M2) MusicXML Under the Formal Microscope

When XML Meets Musical Notation

MusicXML has a complete formal grammar — its XSD schema. Yet, it cannot generate music any more than MIDI can. How is this possible?

Where Does This Article Fit In?

In I5, we discovered how MusicXML works — tags, measures, notes, interoperability. In M1, we put MIDI under the formal languages microscope and found that it sits at the bottom of Chomsky’s hierarchy (Type 3, regular language). Here, we apply the same microscope to MusicXML.

The result is surprising: MusicXML is one level above MIDI in the hierarchy (Type 2, context-free). And most importantly, unlike MIDI, MusicXML possesses a complete formal grammar — its XSD (XML Schema Definition) schema. However, this formalization gives it no generative power musically. Understanding this paradox is fundamental to grasping why systems like BP3 are necessary.

MusicXML from the Perspective of Formal Languages

An XML Format = A Language → A Tree → A Tree Grammar

Any XML format can be analyzed as a formal language. It has:

An alphabet: the set of Unicode characters, structured into tags, attributes, and textual content.

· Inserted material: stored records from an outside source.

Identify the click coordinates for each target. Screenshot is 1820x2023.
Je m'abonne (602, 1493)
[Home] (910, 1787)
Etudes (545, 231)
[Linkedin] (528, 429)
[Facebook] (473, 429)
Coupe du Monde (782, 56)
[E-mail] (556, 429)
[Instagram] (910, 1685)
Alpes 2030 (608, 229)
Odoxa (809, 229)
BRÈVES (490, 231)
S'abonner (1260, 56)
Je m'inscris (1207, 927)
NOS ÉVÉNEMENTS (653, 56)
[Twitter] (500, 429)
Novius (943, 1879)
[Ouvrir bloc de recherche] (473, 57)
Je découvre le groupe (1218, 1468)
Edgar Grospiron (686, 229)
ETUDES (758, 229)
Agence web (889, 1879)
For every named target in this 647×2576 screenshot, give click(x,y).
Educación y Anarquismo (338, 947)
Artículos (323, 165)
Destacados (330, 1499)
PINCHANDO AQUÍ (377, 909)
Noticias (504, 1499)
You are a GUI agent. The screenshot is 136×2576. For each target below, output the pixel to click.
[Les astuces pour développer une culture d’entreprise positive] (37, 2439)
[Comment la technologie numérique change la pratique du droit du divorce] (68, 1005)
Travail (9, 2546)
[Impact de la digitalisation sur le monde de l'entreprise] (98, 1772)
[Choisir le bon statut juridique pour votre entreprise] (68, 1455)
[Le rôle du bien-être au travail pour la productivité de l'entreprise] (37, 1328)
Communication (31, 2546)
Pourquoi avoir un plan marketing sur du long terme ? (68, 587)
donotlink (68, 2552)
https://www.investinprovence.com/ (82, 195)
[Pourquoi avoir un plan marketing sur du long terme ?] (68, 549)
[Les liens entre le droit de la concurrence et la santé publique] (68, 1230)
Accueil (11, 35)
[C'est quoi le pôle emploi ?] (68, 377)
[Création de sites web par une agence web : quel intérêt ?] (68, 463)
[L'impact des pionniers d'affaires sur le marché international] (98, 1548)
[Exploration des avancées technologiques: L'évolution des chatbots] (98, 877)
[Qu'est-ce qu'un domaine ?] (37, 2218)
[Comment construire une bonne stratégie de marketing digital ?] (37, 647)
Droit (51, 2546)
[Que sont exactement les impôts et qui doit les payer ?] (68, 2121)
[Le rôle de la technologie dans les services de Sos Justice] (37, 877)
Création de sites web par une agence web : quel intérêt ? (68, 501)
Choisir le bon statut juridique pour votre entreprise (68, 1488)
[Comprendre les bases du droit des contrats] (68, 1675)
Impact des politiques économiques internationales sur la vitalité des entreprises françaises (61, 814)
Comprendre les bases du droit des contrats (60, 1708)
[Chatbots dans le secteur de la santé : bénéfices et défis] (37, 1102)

A syntax: the rules that determine which documents are well-formed. For XML, the fundamental rule is the correct nesting of tags — every <note> must have its </note>.

A schema: additional constraints on the structure. For MusicXML, the XSD defines which elements can contain which other elements, with which attributes, and in what order.

The question is: what type of language is MusicXML? And its formal grammar (the XSD) — what exactly is it, in Chomsky’s classification (L1)?

The Alphabet: Tags, Attributes, Textual Content

Unlike MIDI, which operates on a binary alphabet of 256 bytes (M1), MusicXML operates on a structured textual alphabet:

Tags: <note>, <pitch>, <measure>, etc. — approximately 700 elements defined in the XSD

Attributes: id="P1", number="1", type="start" — qualify the elements

Textual content: C, 4, quarter — the values between tags

This rich alphabet is possible because XML is a text format, whereas MIDI is constrained by a binary format.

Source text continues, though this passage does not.